Снова раздался смех. Добрый Трапс, которого то и дело сбивали с толку, тоже засмеялся, смущенно почесал затылок и одобрительно кивнул прокурору, отнюдь не чувствуя себя несчастным. У него было даже хорошее настроение, и он находил, что вечер удался на славу; правда, он был несколько озадачен тем, что его считали способным на убийство, и впал в задумчивость, но это состояние, однако, нравилось ему, ведь перед ним открылся мир таких высоких понятий, как Справедливость, вина, покаяние, и поверг его в изумление. Он, правда, не забыл чувства страха, которое охватило его в саду и возникало вновь при вспышках веселья за столом, однако сейчас этот страх казался ему неосновательным и смешным. Все было так мило, по-человечески. Он с нетерпением ждал развития событий.
Общество в полном составе, включая спотыкающегося защитника, шатаясь, побрело в гостиную, перегруженную фарфоровыми безделушками и вазами. Подали черный кофе. На стенах огромные гравюры: виды городов, исторические события — клятва на Рютли13, битва при Лаупене14, гибель швейцарской гвардии15, отряд семи стойких16; оштукатуренный потолок, в углу рояль, удобные кресла, низкие, просторные, на спинках вышивки с благочестивыми сентенциями: «Счастлив тот, кто праведным путем идет», «Совесть чиста — спокойна душа». Через открытые окна виднелось, вернее, угадывалось шоссе, казавшееся в темноте сказочным, словно погруженным в пучину, с мерцающими огоньками стоп-сигналов и лучами фар изредка (было уже около двух часов ночи) проезжавших автомашин.
Ничего более завлекательного, чем речь дорогуши Куртхена, он еще в жизни не слыхал, сказал Трапс. По существу, добавить почти нечего, кое-какие мелкие поправки, конечно, можно было бы внести. Например, добропорядочный корреспондент, друг шефа, был низеньким, худощавым, ничуть не вспотевшим и с туго накрахмаленным воротничком; госпожа Гигакс принимала его не в купальном халате, а в кимоно с большим декольте, так что ее приглашение от всей души имело и фигуральный смысл — это была одна из острот генерального представителя, образчик его скромного юмора; заслуженный инфаркт у обер-гангстера случился не дома, а на одном складе, во время сильного фёна, его еще успели отправить в больницу, а там — разрыв сердца и конец; но это, как он повторяет, несущественно, верно главное, то, что справедливо отметил его закадычный друг, прокурор: он действительно связался с госпожой Гигакс только для того, чтобы погубить старого мошенника, да, теперь он ясно вспоминает, как, лежа в его кровати, с его женой, он, Трапс, смотрел мимо нее на его фотографию, на это несимпатичное толстое лицо с вытаращенными глазами в роговых очках, и как его, Трапса, охватила буйная радость при мысли, что тем, чем он сейчас с таким усердием и наслаждением занимается, он, собственно, доконает своего шефа, окончательно разделается с ним.
Пока Трапс разглагольствовал, все, усевшись в мягких креслах, расшитых нравоучительными изречениями, держали горячие чашечки с кофе, помешивая в них ложечками, и смаковали из больших пузатых рюмок коньяк 1893 года марки «Роффиньяк».
Итак, осталось определить меру наказания, объявил прокурор, сидя поперек громадного вольтеровского кресла и задрав на подлокотник ноги в разных носках (серо-черный в клетку и зеленый).
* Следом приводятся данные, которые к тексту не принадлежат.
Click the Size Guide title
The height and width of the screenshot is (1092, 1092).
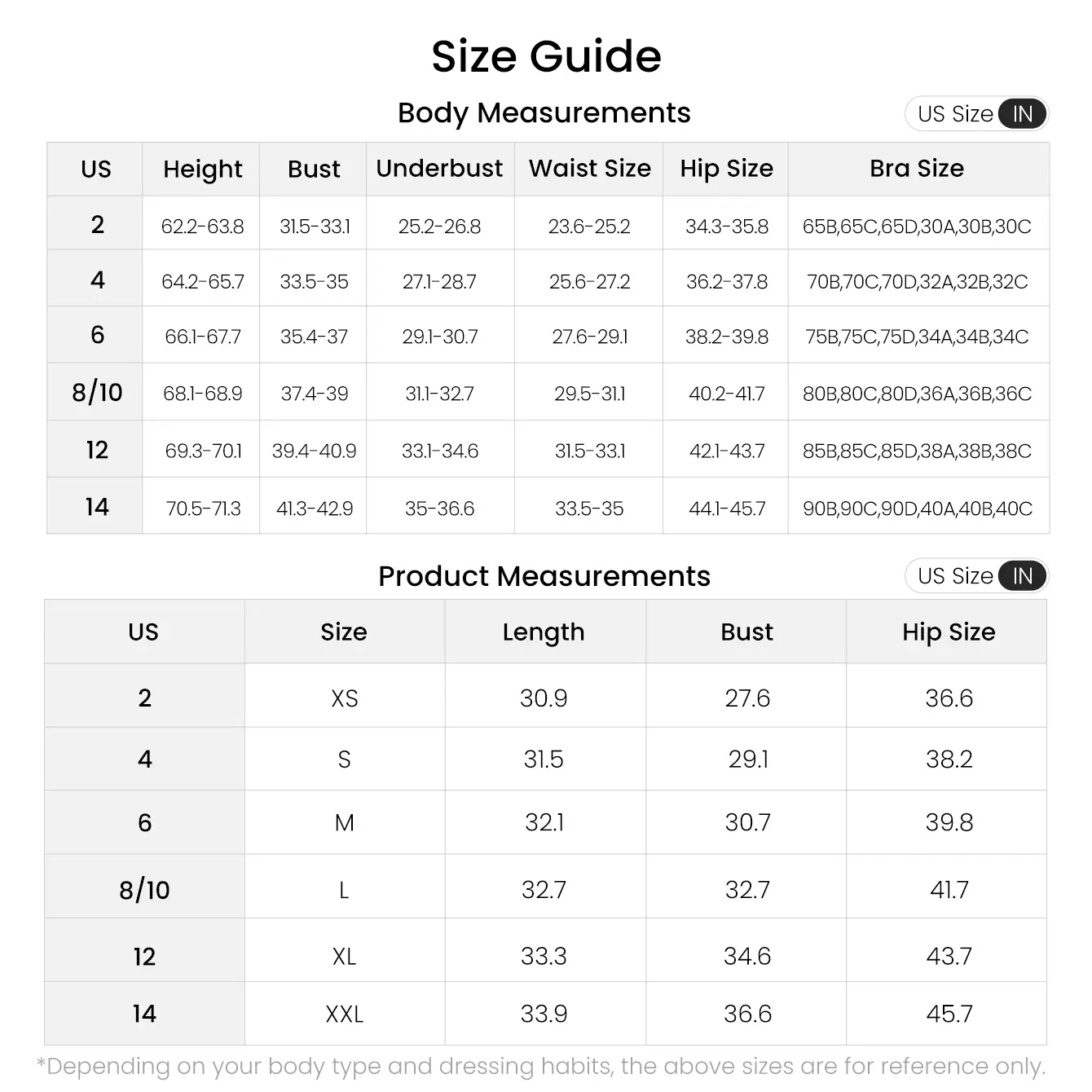pos(546,56)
Дорогой Альфредо действовал не dolo indirecto, как если бы смерть последовала случайно, a dolo malo, то есть со злостным умыслом, на что указывают факты: с одной стороны, он сам спровоцировал скандал, а с другой — после смерти обер-гангстера больше не посещал его аппетитную женушку, из чего неизбежно вытекает, что супруга служила лишь орудием в осуществлении его кровавых планов, в некотором роде любовным смертоносным оружием и что, стало быть, налицо факт убийства, совершенного психологическим способом, причем так, что, кроме супружеской измены, ничего противозаконного не случилось, но это, разумеется, только видимость, иллюзия, а поскольку она развеялась после того, как дорогой обвиняемый любезнейшим образом сам сознался, то он, прокурор, завершая на этом свою речь, имеет удовольствие потребовать у высокочтимого судьи смертной казни для Альфредо Трапса в качестве награды за преступление, которое заслуживает удивления, восхищения, уважения и может по праву считаться одним из самых выдающихся преступлений века.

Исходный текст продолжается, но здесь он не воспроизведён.